Sharks (and many other fish) have extremely sensitive electric field
sensors. Emulating with electronics is practical and in theory
relatively simple, but our evaluation of the data falls much short of
what a shark does with it. Same is true for bat ultrasonics. Easy to
receive the sound and convert to audible frequencies, but how the bat
manages to decipher its own signal from hundreds of others is truly
remarkable.

There are quite a few applications for electric field detection. One
interesting (though dubious) proposal is for stabilising model planes
in flight with detectors on the wing tips, utilising the variation of
charge with height.

As for ultrasonics, medical scans, material probing, sonar etc.
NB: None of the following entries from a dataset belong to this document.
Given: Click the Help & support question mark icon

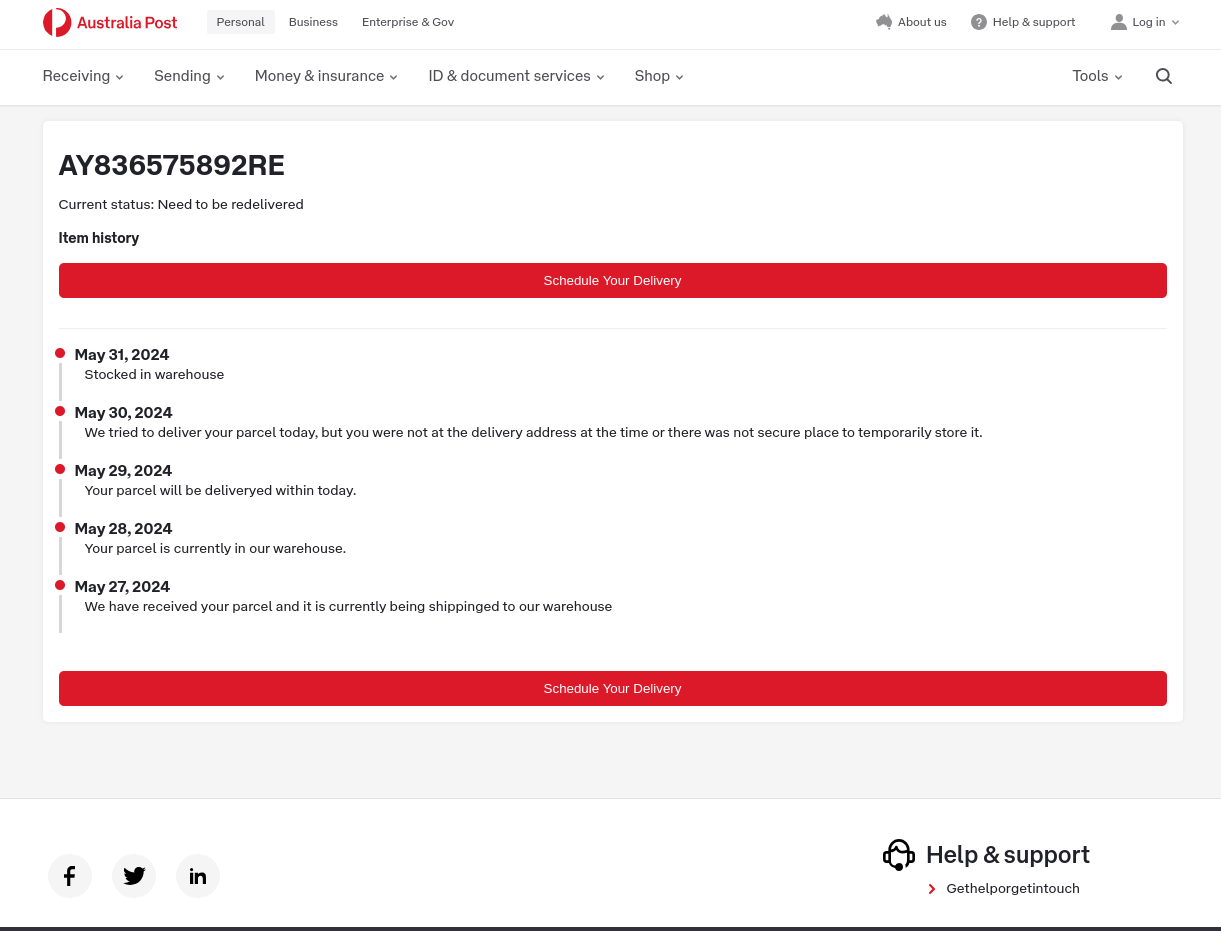Looking at the screenshot, I should point(978,21).
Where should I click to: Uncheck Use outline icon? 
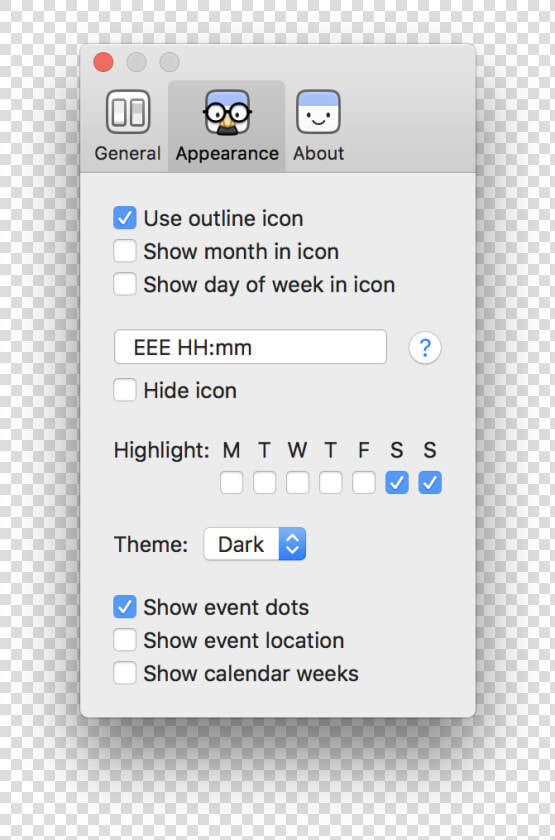point(125,218)
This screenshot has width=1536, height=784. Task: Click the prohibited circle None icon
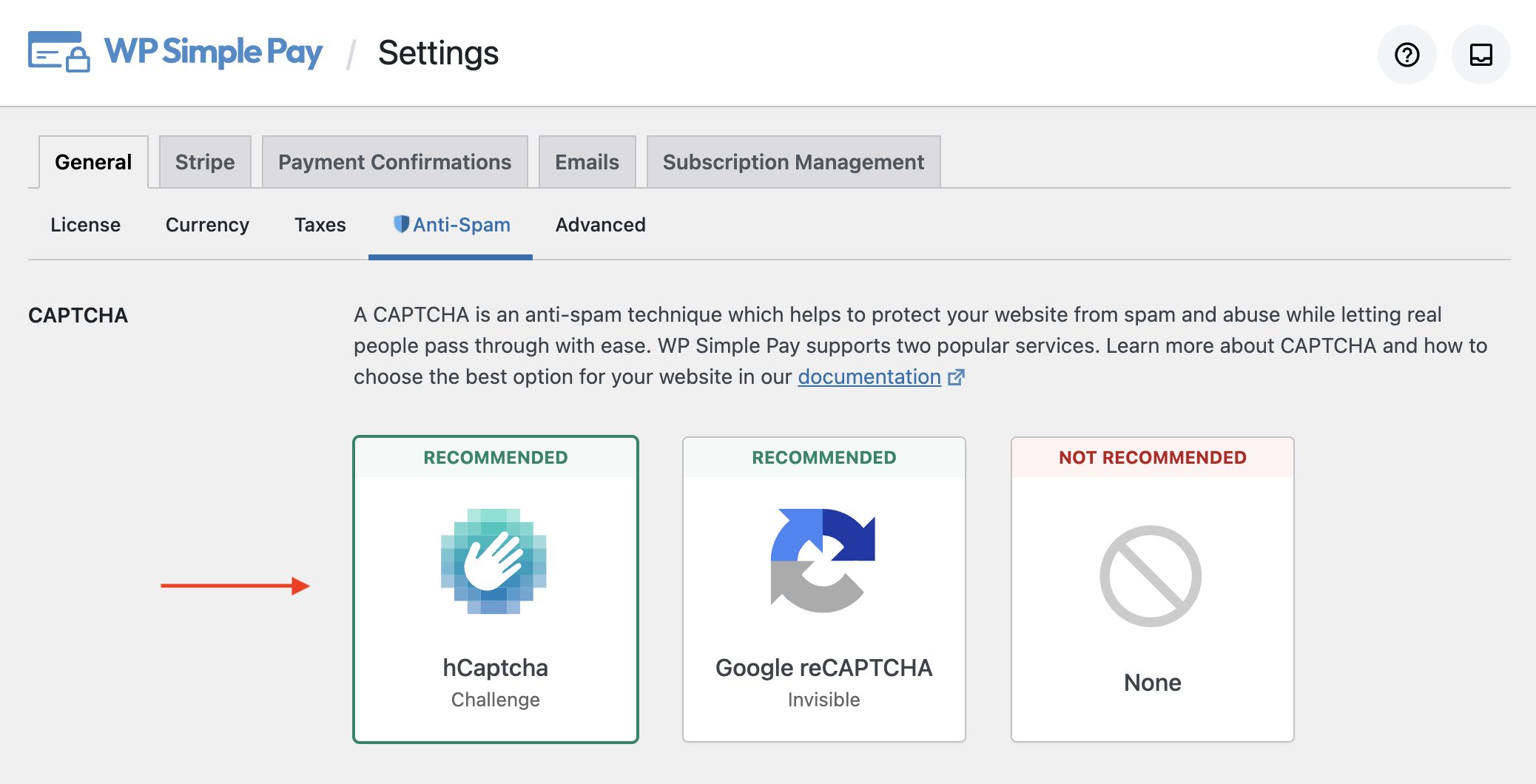[1151, 576]
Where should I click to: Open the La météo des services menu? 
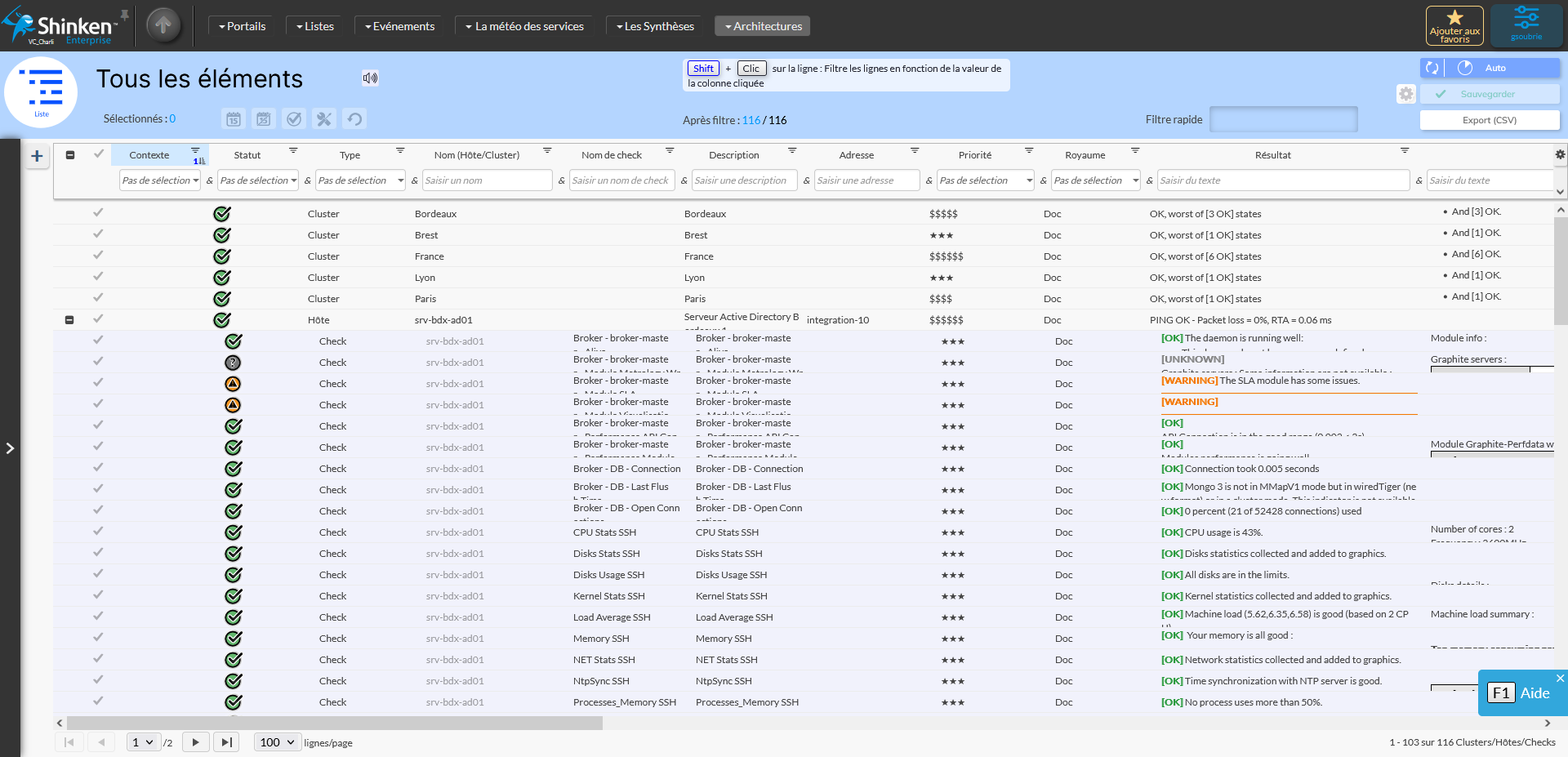click(524, 26)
Bats
often use a technique called ?chirp?, which is exactly what it sounds
like to us when the frequency is converted for our ears. By sending
out a chirp pulse which ramps (or drops) in frequency, they can use a
relatively long pulse which affords a better signal to noise, whilst
still retaining the ability to locate very small objects. And whattya
know, we sometimes use the same system for sonar and radar, number
crunched by fast Fourier transform. Clever little bats.

Best
Subject: Re: beyond 5 senses
From: amber00-ga on 26 Feb 2005 13:43 PST
 
G E Moore, in Principia Ethica (1903), suggested that normal human
beings also had a moral sense, by which they were able to discern
goodness and wrongness.
Subject: Re: beyond 5 senses
From: thunkit-ga on 09 Mar 2005 07:24 PST
 
In addition to echolocation and electrosensitivity, there are other
senses some animals possess that we humans do not have.

A note first about echolocation. It has been suggested that the size
of the dolphin's brain (larger than human's) has been attributed to
their ability to create highly detailed pictures of what their
echosoundings tell them. If this is so, it raises echolocation from
merely information gathering to a true sense.

In most birds, there is a small piece of magnetic material (hematite)
located in the brain that allows for a magnetic direction sense.
Humans supposedly have something like this, but it is not large enough
anymore to be of use.

Humans and many other animals possess a subsidiary sense of smell set
with preset specific receptors that stimulate a different part of the
brain than the normal sense of smell. Indications are that it is for
pheramones, (I do not want to get into the arguement of weather they
even exist for humans) but the 'hardware' is there.